** Start Task inputs **
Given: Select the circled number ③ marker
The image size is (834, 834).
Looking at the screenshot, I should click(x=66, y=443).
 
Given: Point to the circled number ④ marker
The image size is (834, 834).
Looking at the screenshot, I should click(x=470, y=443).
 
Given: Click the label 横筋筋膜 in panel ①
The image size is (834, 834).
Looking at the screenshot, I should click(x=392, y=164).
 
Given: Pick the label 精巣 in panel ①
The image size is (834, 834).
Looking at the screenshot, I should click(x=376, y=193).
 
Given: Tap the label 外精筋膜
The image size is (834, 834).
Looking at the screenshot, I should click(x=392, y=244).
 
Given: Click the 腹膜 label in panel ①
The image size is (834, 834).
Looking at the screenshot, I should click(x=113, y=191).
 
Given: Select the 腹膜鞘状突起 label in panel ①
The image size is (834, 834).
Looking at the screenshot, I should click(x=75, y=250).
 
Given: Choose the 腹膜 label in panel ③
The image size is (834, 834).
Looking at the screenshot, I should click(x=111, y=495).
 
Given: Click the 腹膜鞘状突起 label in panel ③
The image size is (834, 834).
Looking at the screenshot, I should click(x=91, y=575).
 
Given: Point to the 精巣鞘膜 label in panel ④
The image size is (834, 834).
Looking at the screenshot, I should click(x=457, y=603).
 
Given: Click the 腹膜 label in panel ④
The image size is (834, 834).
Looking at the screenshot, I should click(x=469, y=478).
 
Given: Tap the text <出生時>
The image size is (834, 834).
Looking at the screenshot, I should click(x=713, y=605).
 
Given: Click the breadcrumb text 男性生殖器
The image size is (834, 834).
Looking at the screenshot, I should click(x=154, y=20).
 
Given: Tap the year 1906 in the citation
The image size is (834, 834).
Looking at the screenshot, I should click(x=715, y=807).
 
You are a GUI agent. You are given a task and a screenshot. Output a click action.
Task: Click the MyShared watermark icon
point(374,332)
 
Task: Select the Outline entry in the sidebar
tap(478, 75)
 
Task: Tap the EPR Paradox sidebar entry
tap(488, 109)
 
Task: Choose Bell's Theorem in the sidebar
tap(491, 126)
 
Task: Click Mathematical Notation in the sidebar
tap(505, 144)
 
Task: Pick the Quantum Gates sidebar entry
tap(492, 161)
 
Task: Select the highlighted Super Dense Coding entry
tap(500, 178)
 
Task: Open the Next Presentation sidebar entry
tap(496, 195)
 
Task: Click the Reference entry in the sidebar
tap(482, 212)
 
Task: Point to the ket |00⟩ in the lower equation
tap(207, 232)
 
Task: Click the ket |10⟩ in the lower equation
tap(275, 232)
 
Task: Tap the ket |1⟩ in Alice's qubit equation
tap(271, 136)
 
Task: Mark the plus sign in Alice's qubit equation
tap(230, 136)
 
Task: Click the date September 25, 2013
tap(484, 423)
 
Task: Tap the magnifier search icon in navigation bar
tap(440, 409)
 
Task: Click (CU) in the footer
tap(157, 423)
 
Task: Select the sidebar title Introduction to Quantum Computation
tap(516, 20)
** End Task inputs **
** Start Task inputs **
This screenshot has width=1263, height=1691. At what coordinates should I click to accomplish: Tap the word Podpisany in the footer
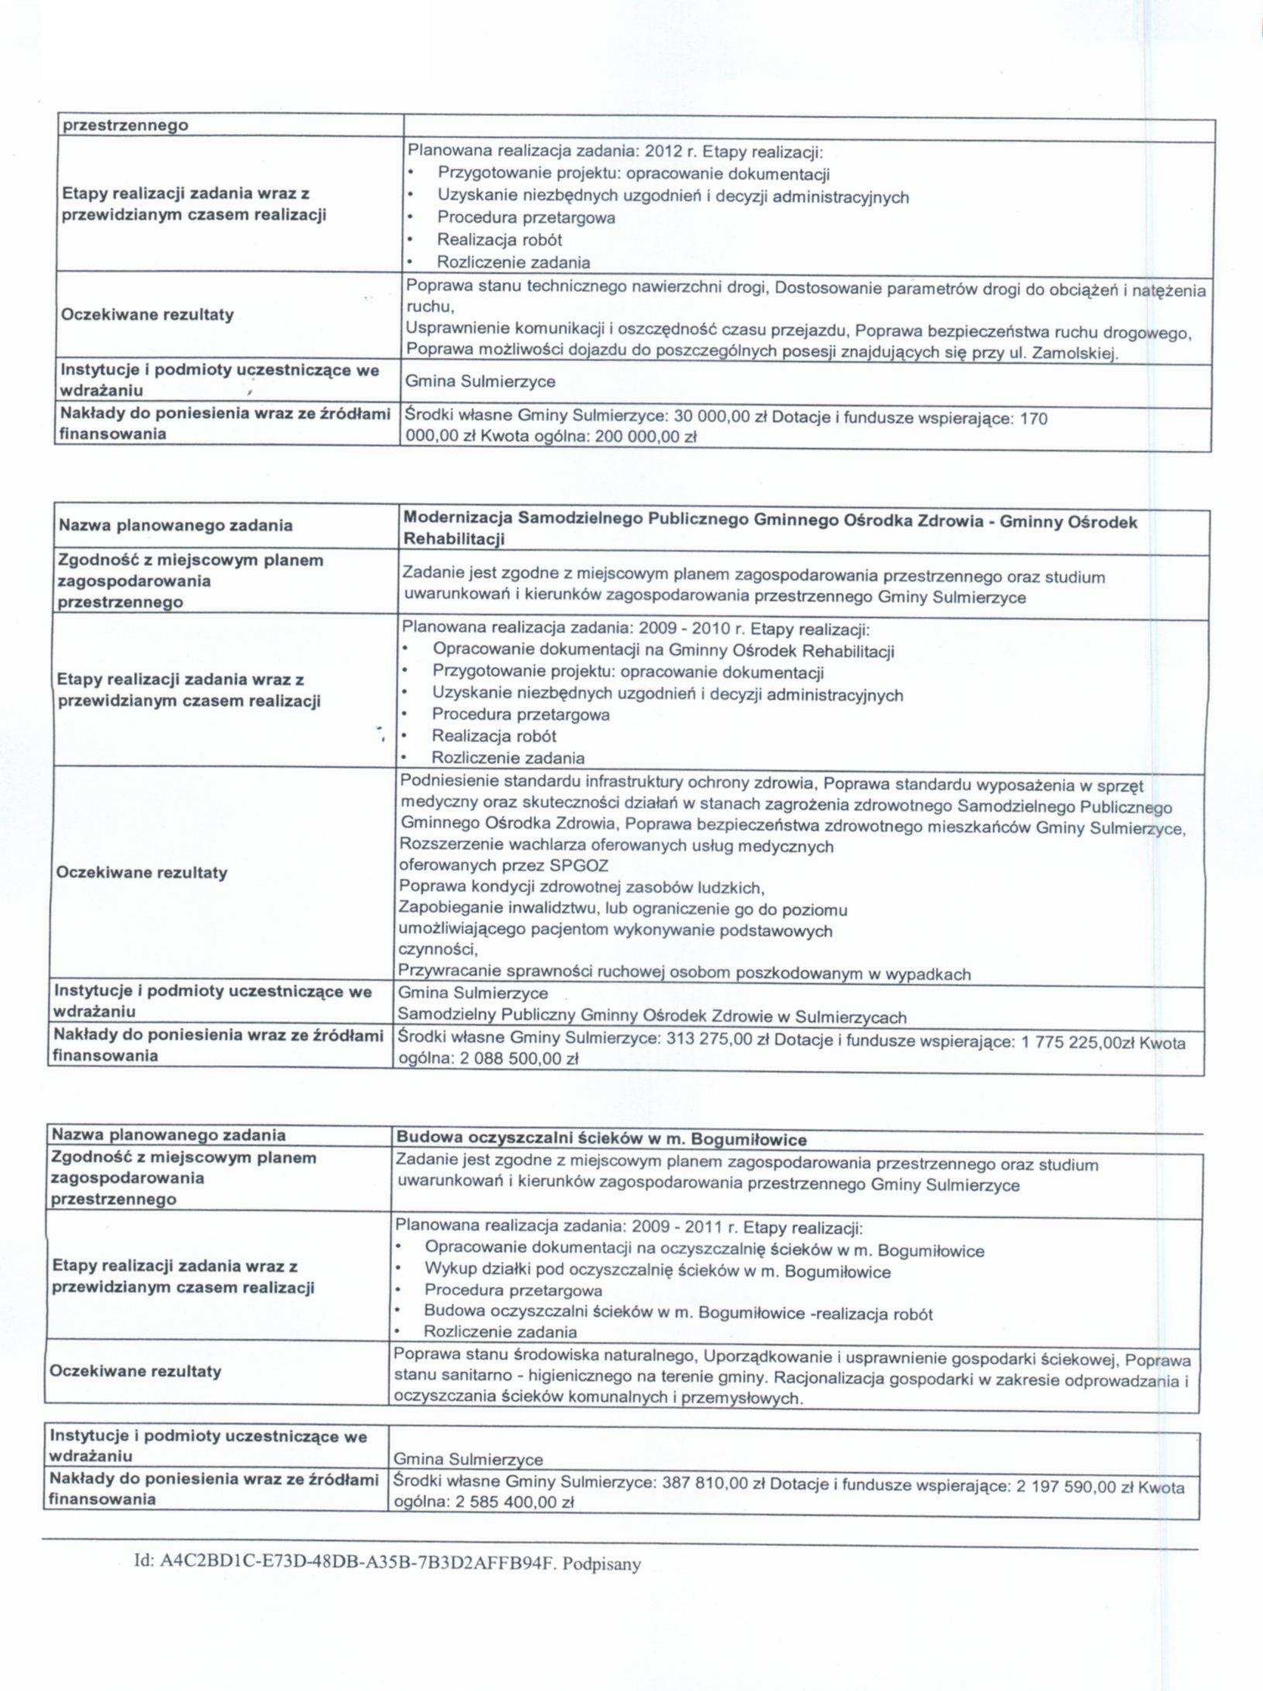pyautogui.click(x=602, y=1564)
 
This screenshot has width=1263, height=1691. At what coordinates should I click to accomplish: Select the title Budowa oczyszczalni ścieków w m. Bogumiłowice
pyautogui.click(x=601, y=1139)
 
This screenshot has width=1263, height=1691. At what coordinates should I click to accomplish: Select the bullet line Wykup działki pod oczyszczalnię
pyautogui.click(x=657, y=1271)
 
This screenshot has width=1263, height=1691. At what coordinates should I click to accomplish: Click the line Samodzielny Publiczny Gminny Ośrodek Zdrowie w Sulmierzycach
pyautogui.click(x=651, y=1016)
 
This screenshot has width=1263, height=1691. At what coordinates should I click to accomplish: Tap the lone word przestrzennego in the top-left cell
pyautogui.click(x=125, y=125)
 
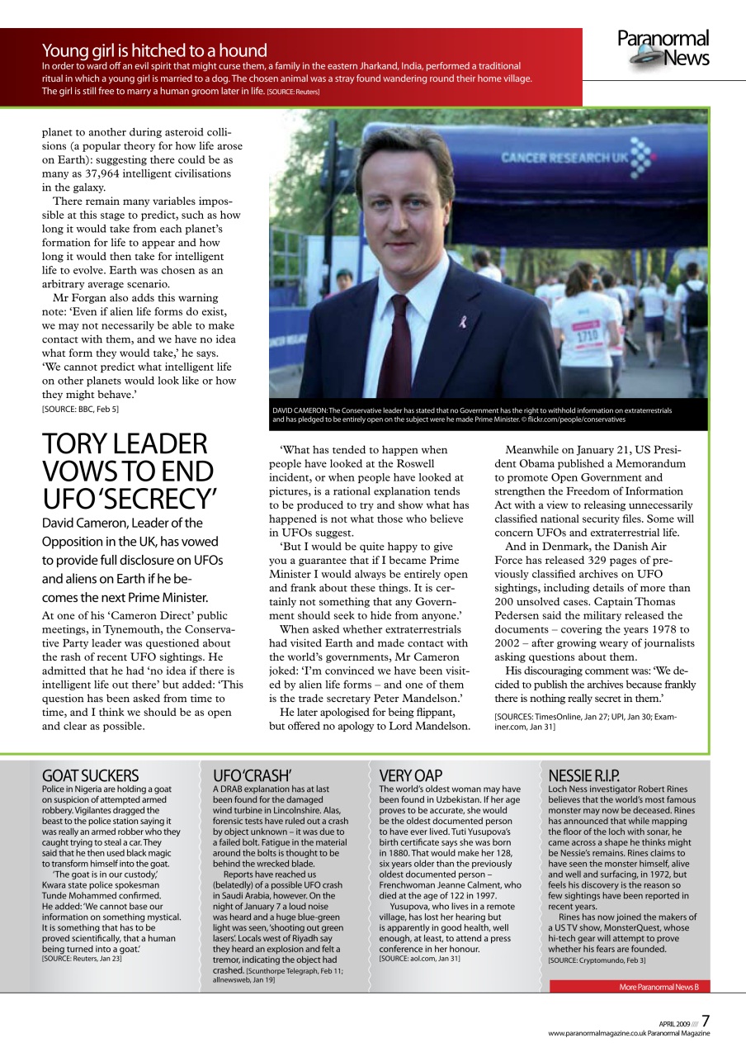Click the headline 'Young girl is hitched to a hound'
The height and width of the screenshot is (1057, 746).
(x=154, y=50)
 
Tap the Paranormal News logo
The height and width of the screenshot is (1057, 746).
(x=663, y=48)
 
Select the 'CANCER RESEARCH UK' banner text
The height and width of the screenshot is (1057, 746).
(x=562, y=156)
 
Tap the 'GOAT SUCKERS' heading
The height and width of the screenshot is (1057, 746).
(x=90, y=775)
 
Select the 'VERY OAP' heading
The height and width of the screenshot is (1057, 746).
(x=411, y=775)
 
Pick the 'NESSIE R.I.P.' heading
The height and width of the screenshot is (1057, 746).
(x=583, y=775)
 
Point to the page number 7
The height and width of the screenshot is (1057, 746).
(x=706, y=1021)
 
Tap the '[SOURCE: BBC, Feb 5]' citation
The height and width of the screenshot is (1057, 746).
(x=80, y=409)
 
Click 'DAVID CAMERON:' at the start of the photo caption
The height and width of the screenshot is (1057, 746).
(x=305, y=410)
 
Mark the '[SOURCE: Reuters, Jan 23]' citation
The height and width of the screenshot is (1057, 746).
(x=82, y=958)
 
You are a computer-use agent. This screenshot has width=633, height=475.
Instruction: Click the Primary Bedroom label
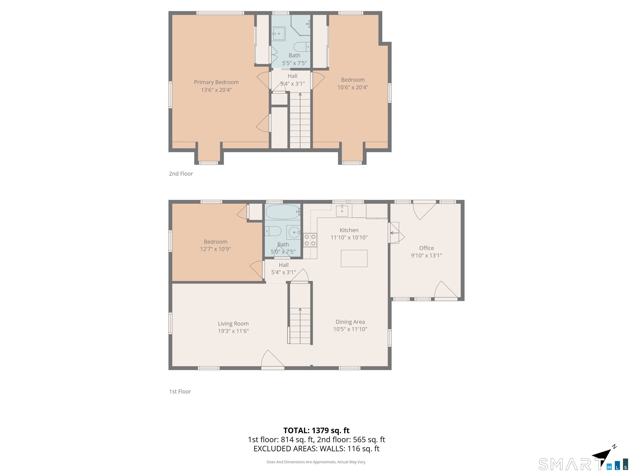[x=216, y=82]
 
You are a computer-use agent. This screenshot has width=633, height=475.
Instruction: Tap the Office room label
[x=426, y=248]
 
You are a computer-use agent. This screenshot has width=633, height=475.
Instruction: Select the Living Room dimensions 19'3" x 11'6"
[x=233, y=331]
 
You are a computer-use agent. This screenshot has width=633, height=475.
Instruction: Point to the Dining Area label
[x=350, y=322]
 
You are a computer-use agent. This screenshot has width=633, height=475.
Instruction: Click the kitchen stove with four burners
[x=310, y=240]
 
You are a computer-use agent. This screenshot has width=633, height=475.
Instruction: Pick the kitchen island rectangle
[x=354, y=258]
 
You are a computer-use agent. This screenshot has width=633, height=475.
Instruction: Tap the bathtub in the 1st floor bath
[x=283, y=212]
** End Task inputs **
** Start Task inputs **
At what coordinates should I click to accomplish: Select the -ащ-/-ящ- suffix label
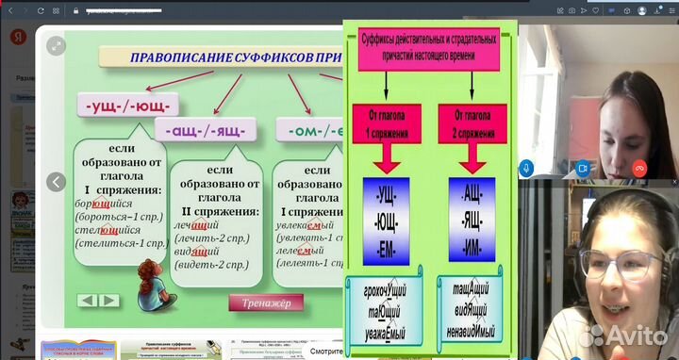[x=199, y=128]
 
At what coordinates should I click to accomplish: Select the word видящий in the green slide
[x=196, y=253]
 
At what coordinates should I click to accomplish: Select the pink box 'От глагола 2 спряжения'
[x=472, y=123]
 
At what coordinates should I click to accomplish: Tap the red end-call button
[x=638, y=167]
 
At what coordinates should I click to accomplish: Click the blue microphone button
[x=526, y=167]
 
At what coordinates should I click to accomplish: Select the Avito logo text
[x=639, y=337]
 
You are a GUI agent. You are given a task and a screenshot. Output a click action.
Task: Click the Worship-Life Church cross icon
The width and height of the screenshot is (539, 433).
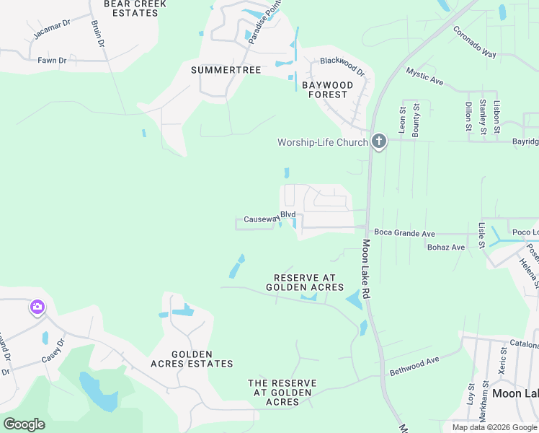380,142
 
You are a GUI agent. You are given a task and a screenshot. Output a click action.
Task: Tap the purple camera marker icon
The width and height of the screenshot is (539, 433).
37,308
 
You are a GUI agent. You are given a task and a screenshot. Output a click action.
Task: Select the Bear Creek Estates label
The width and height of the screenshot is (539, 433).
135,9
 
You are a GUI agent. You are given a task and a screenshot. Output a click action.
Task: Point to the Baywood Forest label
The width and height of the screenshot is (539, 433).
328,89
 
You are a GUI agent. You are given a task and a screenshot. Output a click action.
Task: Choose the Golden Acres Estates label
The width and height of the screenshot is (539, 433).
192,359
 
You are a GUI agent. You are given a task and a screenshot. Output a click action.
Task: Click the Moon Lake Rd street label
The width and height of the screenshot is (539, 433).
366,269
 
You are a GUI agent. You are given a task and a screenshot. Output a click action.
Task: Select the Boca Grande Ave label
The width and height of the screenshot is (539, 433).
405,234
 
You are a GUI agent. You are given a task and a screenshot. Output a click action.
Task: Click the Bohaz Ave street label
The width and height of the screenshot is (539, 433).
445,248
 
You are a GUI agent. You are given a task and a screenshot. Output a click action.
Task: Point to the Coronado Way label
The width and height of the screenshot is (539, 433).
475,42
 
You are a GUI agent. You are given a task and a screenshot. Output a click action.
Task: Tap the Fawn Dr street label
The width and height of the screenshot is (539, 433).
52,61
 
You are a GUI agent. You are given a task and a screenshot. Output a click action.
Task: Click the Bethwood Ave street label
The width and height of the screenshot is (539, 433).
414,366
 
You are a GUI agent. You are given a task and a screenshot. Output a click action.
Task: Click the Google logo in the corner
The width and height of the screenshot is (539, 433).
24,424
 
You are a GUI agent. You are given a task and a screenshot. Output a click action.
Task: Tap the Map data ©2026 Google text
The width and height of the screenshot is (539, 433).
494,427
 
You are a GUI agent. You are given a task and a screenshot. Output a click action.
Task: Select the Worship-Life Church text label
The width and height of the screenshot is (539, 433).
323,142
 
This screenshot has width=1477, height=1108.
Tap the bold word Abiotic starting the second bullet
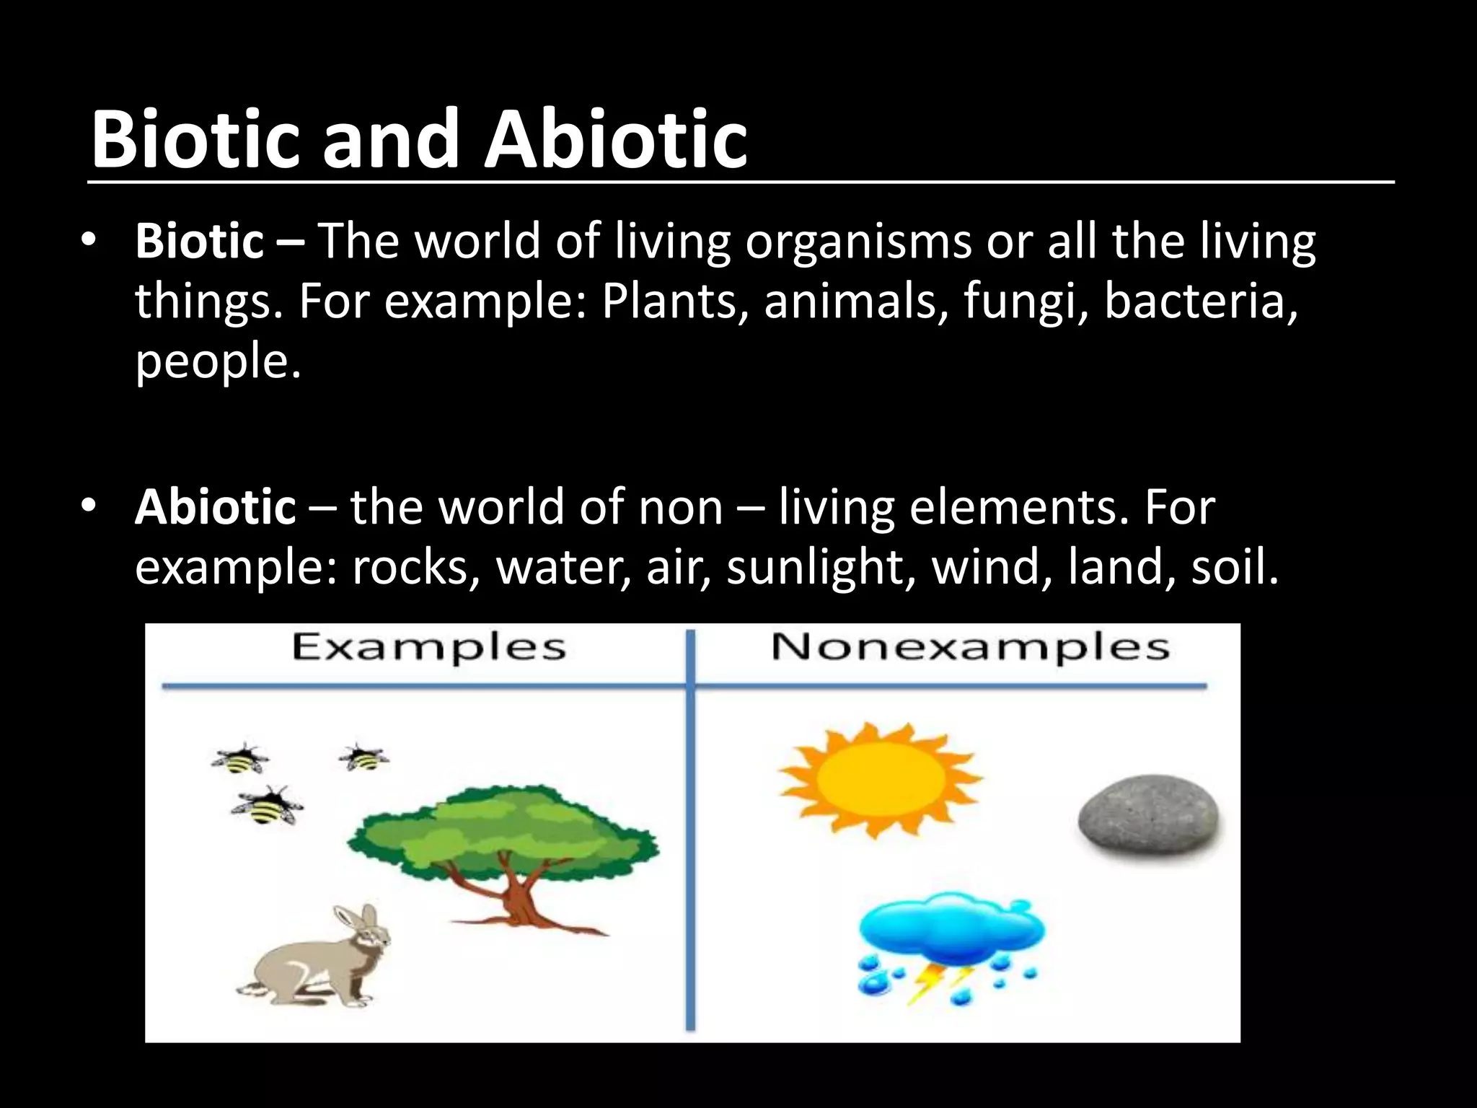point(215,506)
** End Task inputs **
Copy out, unchanged, the part of the saved entries that opens with the line containing "Mark the '[SOURCE: Reuters, Jan 23]' citation" and closes with the line containing "[x=283, y=212]", keeping both of those lines. Omit the pictures from your copy.

Mark the '[SOURCE: Reuters, Jan 23]' citation
The height and width of the screenshot is (1057, 746).
(x=82, y=958)
 
You are a computer-use agent. This screenshot has width=633, height=475.
Instruction: Click the Primary Bedroom label
[x=216, y=82]
 
You are a computer-use agent. This screenshot has width=633, height=475.
Instruction: Tap the Office room label
[x=426, y=248]
 
You are a computer-use agent. This screenshot has width=633, height=475.
Instruction: Select the Living Room dimensions 19'3" x 11'6"
[x=233, y=331]
 
You are a computer-use agent. This screenshot has width=633, height=475.
Instruction: Point to the Dining Area label
[x=350, y=322]
 
You are a computer-use agent. This screenshot has width=633, height=475.
Instruction: Click the kitchen stove with four burners
[x=310, y=240]
 
You are a computer-use agent. This screenshot has width=633, height=475.
Instruction: Pick the kitchen island rectangle
[x=354, y=258]
 
You are a computer-use agent. This screenshot has width=633, height=475.
Instruction: Tap the bathtub in the 1st floor bath
[x=283, y=212]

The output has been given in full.